## Text segment
- - -

ARTICLES OF INCORPORATION

 

OF

 

BREWBILT BREWING COMPANY
Pursuant to Chapter 607 of the Florida Statutes

 

Article I.
CORPORATE NAME.

 

The name of the corporation shall be: BREWBILT BREWING COMPANY.

 

Article II.
ADDRESS OF PRINCIPAL OFFICE.

 

The address of the principal office of the corporation is:

 

175 Joerschke Drive, Suite. A
Grass Valley, California

 

Article III.
NATURE OF BUSINESS AND POWERS.

 

The purpose for which the corporation is organized is the transaction of any or all lawful business for which corporations may be incorporated under the Florida Business Corporation Act.

 

Article IV.
CAPITAL STOCK.

 

Section 1. Authorized Capital Stock. The aggregate number of shares which the corporation is authorized to issue is 210,105,000 shares, consisting of (i) 200,000,000 shares of Common Stock, $.0001 par value per share, and (ii) 10,105,000 shares of Preferred Stock, par value $0.0001 per share, which Preferred Stock includes 100,000 shares designated as “Series A Preferred Stock” (the “Series A Preferred”), and 5,000 shares designated as “Series B Preferred Stock” (the “Series B Preferred”).

 

Section 2. Preferred Stock.

 

(a)       Undesignated shares of Preferred Stock may be issued from time to time in one or more series. The Board of Directors is hereby expressly authorized to provide for the issue of all of any of the remaining undesignated shares of the Preferred Stock in one or more series, and to fix the number of shares and to determine or alter for each such series, such voting powers, full or limited, or no voting powers, and such designation, preferences, and relative, participating, optional, or other rights and such qualifications, limitations, or restrictions thereof, as shall be stated and expressed in the resolution or resolutions adopted by the Board of Directors providing for the issuance of such shares and as may be permitted by the Florida Business Corporation Act. Subject to the provisions of the Florida Business Corporation Act, the Board of Directors is also expressly authorized to increase or decrease the number of shares of any series subsequent to the issuance of shares of that series, but not below the number of shares of such series then outstanding. In case the number of shares of any series shall be decreased in accordance with the foregoing sentence, the shares constituting such decrease shall resume the status that they had prior to the adoption of the resolution originally fixing the number of shares of such series.

- - -

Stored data
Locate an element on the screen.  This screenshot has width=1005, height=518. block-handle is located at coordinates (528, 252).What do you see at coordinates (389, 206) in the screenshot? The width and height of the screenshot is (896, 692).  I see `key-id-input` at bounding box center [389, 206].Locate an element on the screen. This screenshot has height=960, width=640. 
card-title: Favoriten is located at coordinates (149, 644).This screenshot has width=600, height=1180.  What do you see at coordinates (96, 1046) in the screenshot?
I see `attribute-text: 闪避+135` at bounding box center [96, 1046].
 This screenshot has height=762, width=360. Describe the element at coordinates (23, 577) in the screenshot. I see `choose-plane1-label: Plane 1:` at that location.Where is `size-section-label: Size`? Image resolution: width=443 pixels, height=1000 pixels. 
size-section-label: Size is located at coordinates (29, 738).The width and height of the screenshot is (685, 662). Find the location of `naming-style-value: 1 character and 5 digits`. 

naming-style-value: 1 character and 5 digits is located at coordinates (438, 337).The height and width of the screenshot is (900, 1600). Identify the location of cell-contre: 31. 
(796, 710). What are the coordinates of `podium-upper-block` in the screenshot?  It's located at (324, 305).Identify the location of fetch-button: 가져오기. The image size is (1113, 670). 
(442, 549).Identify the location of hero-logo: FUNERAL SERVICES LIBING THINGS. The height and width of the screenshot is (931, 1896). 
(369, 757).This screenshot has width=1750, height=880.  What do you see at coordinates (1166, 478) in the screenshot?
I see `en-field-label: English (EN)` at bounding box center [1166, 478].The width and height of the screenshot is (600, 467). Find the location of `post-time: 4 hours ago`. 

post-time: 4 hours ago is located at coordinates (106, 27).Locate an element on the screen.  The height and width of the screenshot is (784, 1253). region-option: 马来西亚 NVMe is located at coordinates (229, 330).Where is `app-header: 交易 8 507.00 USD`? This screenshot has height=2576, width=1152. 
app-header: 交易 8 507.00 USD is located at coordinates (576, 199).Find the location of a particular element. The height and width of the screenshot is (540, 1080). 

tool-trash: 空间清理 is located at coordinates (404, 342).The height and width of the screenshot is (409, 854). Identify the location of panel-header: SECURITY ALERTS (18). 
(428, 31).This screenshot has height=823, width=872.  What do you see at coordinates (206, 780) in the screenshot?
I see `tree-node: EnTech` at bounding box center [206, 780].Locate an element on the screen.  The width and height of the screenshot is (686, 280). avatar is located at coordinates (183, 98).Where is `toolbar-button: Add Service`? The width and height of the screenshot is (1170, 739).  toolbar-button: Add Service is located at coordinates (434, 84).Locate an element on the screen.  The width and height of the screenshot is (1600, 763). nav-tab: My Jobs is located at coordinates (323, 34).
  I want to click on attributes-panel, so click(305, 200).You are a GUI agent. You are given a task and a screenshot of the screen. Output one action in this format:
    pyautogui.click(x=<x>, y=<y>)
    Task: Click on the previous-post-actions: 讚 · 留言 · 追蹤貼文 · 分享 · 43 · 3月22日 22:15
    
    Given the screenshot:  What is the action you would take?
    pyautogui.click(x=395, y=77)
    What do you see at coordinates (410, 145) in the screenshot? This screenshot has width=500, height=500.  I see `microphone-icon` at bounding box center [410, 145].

- - -

Can you reproduce the articles of incorporation word for word from "The purpose for" to "Article IV."? These entries have no connection to the articles of incorporation.

## Result below
The purpose for which the corporation is organized is the transaction of any or all lawful business for which corporations may be incorporated under the Florida Business Corporation Act.

 

Article IV.